In 1941, about 3,000 American women had pilot’s licenses, and many wanted to be of service. Two proposals were submitted to General Hap Arnold, one by Nancy Harkness Love and the other by Jacqueline Cochran. Both were expert pilots, but Cochran was almost a household name. She’d won the Bendix race and five Harmon trophies for her flying and had set many speed, distance, and altitude records. She owned a cosmetics company called Wings and promoted her products by flying around the country and giving interviews. Considered something of an aviation swashbuckler, Jacqueline Cochran had been born Bessie Pittman in 1906 in western Florida, where her handicapped father had sometimes earned 60 cents a day at a sawmill. To escape poverty, Bessie became a hairdresser, and while making her way to New York City, she changed her name to Jacqueline Cochran. Working at the cosmetics counter at Saks Fifth Avenue, she met and later married movie mogul and millionaire Floyd Odlum.
Jacqueline Cochran and Nancy Harkness Love were very different.
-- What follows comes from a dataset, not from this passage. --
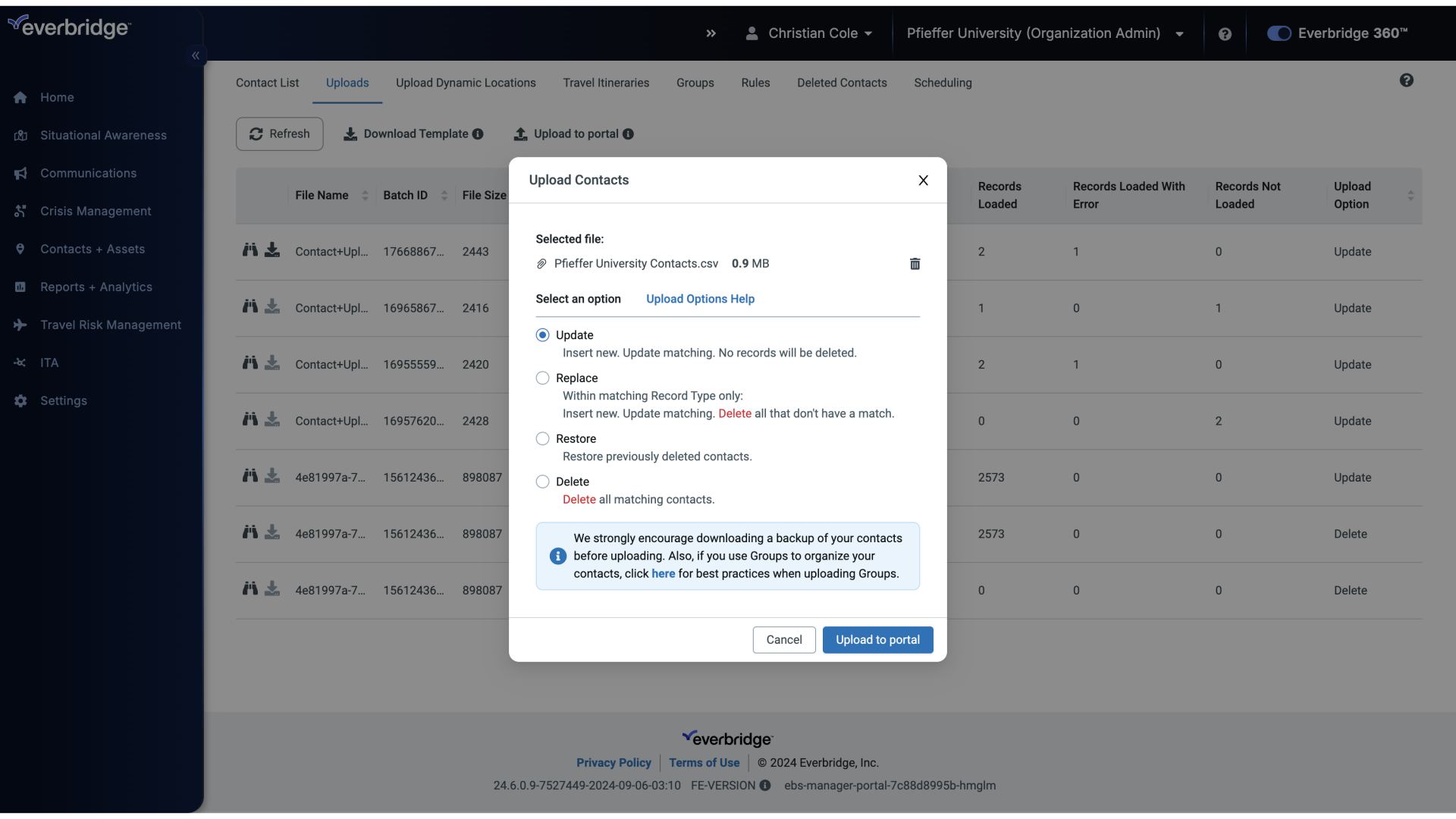Click the Contacts + Assets sidebar icon
This screenshot has width=1456, height=819.
[x=20, y=248]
Love was from a well-to-do family and had an Ivy League college education. While in college she got her pilot’s license and made money by renting planes and taking students for rides. She became known as “The Flying Freshman.” She and her husband, Robert M. Love, an air corps reserve major, built their own successful Boston-based aviation company, Inter City Aviation, for which Nancy was a pilot. She proposed to the army a small unit of experienced women pilots to ferry aircraft from factories to military bases. Each pilot would have at least 500 hours of flying time. These women already had licenses. Her proposal went to the Air Force Ferry Command.
It was approved, and the Women’s Auxiliary Ferrying Squadron (WAFS) was formed under Love. She brought together 28 pilots who met her criteria. They underwent four weeks of specialized military training at New Castle Army Air Base in Delaware. The women learned to fly most of the aircraft in the army and were ready to immediately begin flying.
Unlike Love, Cochran wanted to train large numbers of women to handle all kinds of domestic military flights, thus releasing many more male pilots for combat. While Love’s group began ferrying, Cochran was given the go-ahead by General Arnold to organize her training program, the Women’s Airforce Service Pilots—the WASPs.
Using word of mouth and personal invitations, Cochran began recruiting. Gertrude was about to embark on her greatest adventure yet.